**Rows showing where targets appear:**
** Begin **

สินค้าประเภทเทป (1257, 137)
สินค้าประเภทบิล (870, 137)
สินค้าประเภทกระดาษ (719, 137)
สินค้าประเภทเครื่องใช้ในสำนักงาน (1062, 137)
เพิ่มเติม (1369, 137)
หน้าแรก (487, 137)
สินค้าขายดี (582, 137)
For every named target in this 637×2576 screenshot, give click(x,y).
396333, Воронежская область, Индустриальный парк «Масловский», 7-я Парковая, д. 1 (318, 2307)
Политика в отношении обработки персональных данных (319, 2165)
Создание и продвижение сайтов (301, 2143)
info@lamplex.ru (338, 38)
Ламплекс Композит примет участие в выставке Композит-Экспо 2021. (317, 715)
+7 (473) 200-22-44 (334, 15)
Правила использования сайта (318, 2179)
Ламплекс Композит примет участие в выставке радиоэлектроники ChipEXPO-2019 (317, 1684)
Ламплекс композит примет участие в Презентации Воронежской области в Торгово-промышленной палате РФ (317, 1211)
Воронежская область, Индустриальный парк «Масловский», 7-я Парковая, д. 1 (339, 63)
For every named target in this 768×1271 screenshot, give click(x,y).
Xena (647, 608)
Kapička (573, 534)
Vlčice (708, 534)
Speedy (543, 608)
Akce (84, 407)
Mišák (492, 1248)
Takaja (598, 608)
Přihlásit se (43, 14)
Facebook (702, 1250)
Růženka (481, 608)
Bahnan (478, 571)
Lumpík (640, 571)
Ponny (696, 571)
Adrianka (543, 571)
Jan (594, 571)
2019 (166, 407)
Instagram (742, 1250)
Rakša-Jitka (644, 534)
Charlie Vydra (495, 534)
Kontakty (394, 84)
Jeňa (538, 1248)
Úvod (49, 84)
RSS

** End **

**Your instructions:** Reproduce all of the records above verbatim, one line at a time, with nothing changed.

**Exercise solution:**
สินค้าประเภทเทป (1257, 137)
สินค้าประเภทบิล (870, 137)
สินค้าประเภทกระดาษ (719, 137)
สินค้าประเภทเครื่องใช้ในสำนักงาน (1062, 137)
เพิ่มเติม (1369, 137)
หน้าแรก (487, 137)
สินค้าขายดี (582, 137)
For every named target in this 637×2576 screenshot, give click(x,y).
396333, Воронежская область, Индустриальный парк «Масловский», 7-я Парковая, д. 1 (318, 2307)
Политика в отношении обработки персональных данных (319, 2165)
Создание и продвижение сайтов (301, 2143)
info@lamplex.ru (338, 38)
Ламплекс Композит примет участие в выставке Композит-Экспо 2021. (317, 715)
+7 (473) 200-22-44 (334, 15)
Правила использования сайта (318, 2179)
Ламплекс Композит примет участие в выставке радиоэлектроники ChipEXPO-2019 (317, 1684)
Ламплекс композит примет участие в Презентации Воронежской области в Торгово-промышленной палате РФ (317, 1211)
Воронежская область, Индустриальный парк «Масловский», 7-я Парковая, д. 1 (339, 63)
For every named target in this 768×1271 screenshot, give click(x,y).
Xena (647, 608)
Kapička (573, 534)
Vlčice (708, 534)
Speedy (543, 608)
Akce (84, 407)
Mišák (492, 1248)
Takaja (598, 608)
Přihlásit se (43, 14)
Facebook (702, 1250)
Růženka (481, 608)
Bahnan (478, 571)
Lumpík (640, 571)
Ponny (696, 571)
Adrianka (543, 571)
Jan (594, 571)
2019 (166, 407)
Instagram (742, 1250)
Rakša-Jitka (644, 534)
Charlie Vydra (495, 534)
Kontakty (394, 84)
Jeňa (538, 1248)
Úvod (49, 84)
RSS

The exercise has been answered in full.